Tethered cord syndrome occurs when the tissue in the spinal cord forms attachments that limit movement of the spinal cord, causing it to stretch abnormally, according to the American Association of Neurological Surgeons.
With tethered cord syndrome, “the spinal cord is stuck to something. It could be a tumor in the spinal canal. It could be a bump on a spike of bones. It could just be too much fat at the end of the spinal cord,” Dr. Holly Gilmer, a pediatric neurosurgeon at the Michigan Head & Spine Institute, who treated Alex, tells TODAY.com. "The abnormality can’t elongate ... and it pulls.”
(Excerpt) Read more at yahoo.com ...
Crisscross Applesauce? That’s a medical term, right? I had to look it up. Who talks like this?!
Mommies of little kids, maybe?
Technology is important as humanity has limitations enhanced by drug and alcohol abuse.
It’s racist to say indian style these days.
Most doctors are idiots. Who would have known?
Affirmative.
Action.
I was watching a science show and the future applications of AI in the field of medicine are incredible. It’s predicted that AI will be able to cure diseases, regrow limbs, cure paralysis, etc. Already, AI is far superior at reading radiological charts that human technicians are and will likely replace these technicians.
They could call it twenty-five or six to four.
Do a Google search on “graduating doctors” and you will see how true your statement is.

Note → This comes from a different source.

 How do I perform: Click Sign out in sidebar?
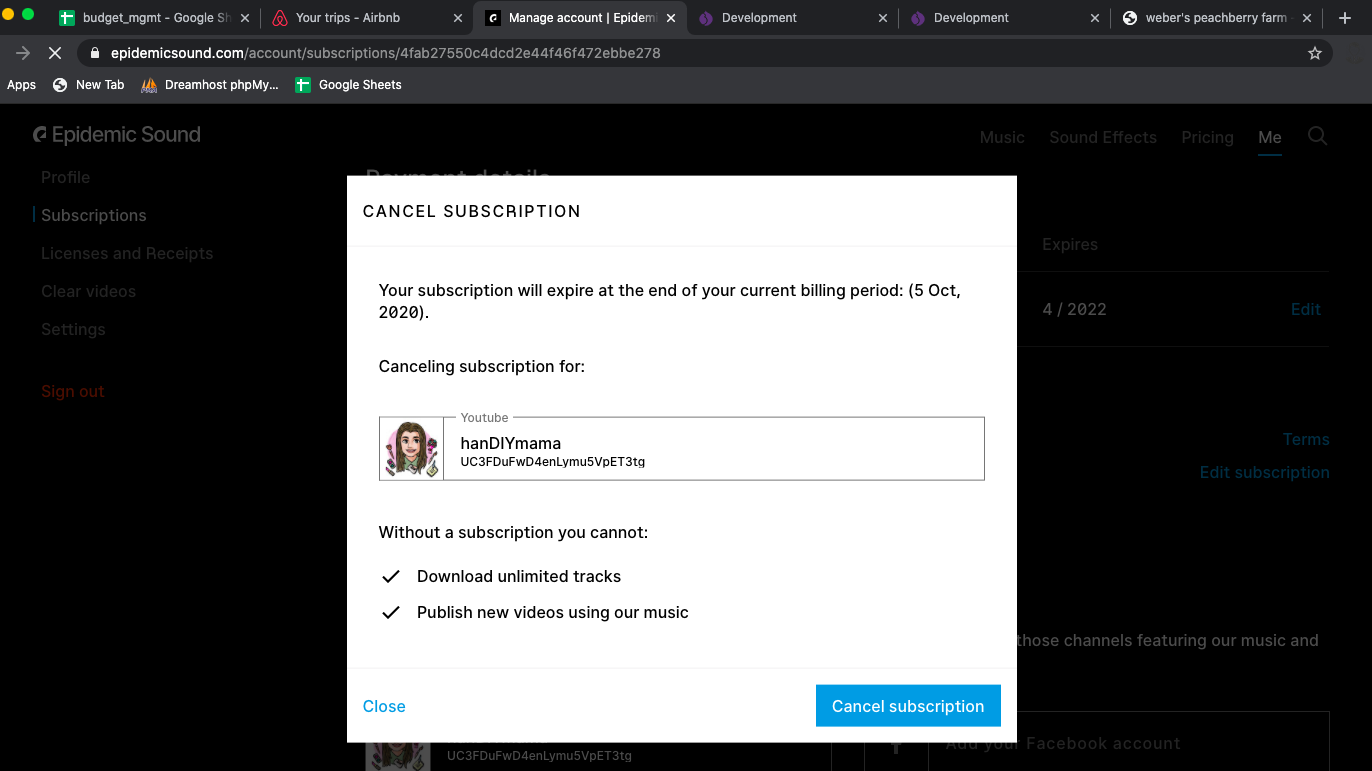[72, 391]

I think it really is that way and not just Google being selective.
Kindergarten teachers? Little kids?
Faggots.
Doctors are awesome at doing everything your insurance will pay for. If it doesn’t work, oh well.

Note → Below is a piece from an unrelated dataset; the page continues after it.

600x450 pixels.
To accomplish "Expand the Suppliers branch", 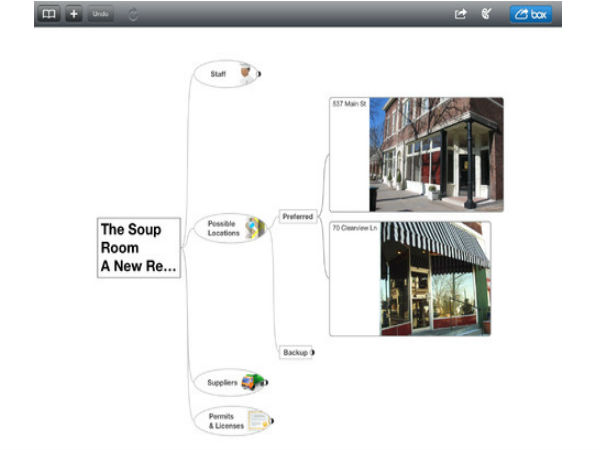I will (x=267, y=382).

More likely affirmative profits than affirmative action. Most doctors are members of large medical groups or hospitals that follow protocols to maximize profit and minimize the amount of time spent with patients. Patients with unusual conditions simply fall outside the confidence intervals of the profit bell curve and remain untreated; or worse receive the wrong (expensive) treatment.
They don't cure anything. Where is the money in that?

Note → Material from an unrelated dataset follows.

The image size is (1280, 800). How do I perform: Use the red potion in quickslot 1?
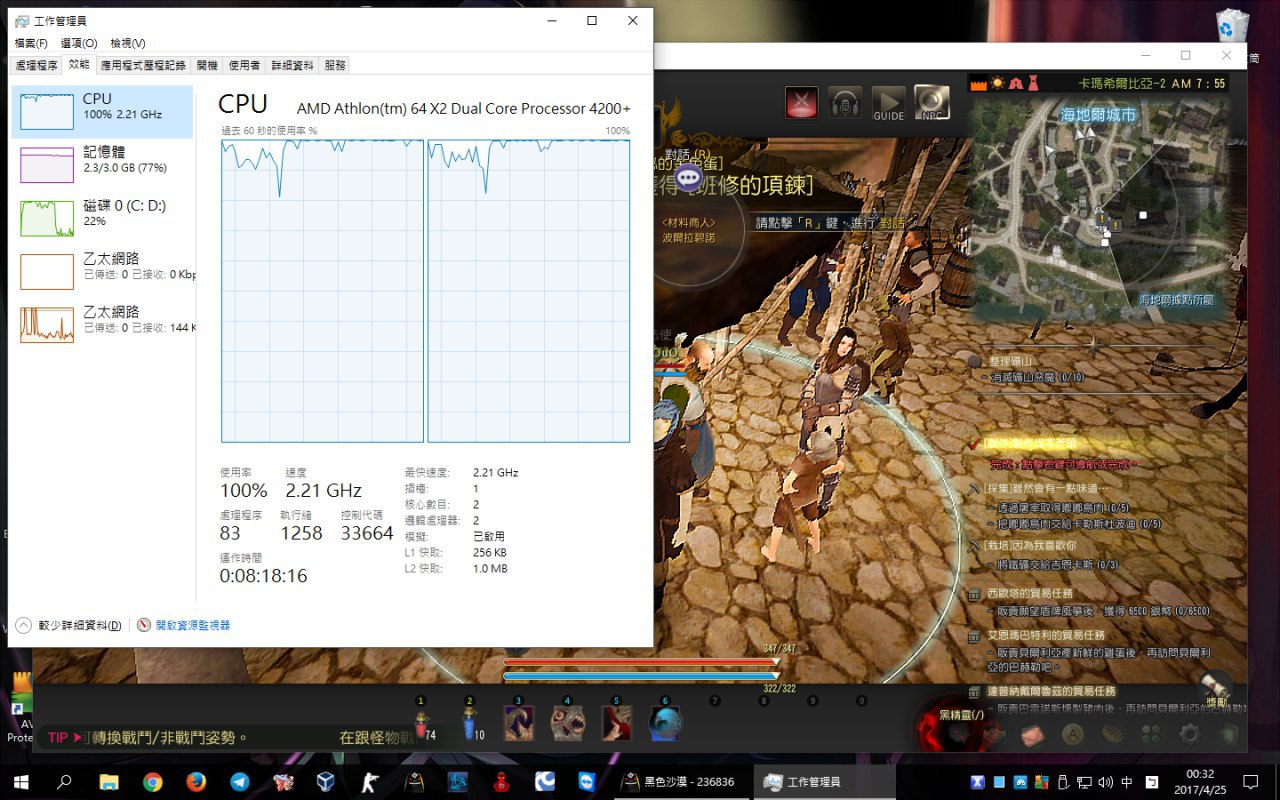422,723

Their job is to turn patients into ad infinitum revenue streams for the pharmaceutical companies.
Interesting that it took so long to figure out. I’m extremely familiar with this condition. It isn’t that uncommon.
My fourth child was born with this, and it was noticed minutes after he was born.
They did imaging (don’t remember what kind) and found the spinal cord was attached to his skin. “Tethered Cord” is exactly what they called it.
He had surgery to cut it free at 4 weeks old.
He’s 24 now, and has ever had any ill effects.
It is essentially the mildest form of spina bifida you can get. They described the affect it would have had on him as he grew if it wasn’t corrected.
I could have diagnosed this. What the hell is wrong with those doctors.
They’ve been proletarianized: like just about everyone else they must work harder and longer for less money and have lost most professional independence, while the managerial class sucks up all the money.
"Cover up your symptoms now! Ask me how!"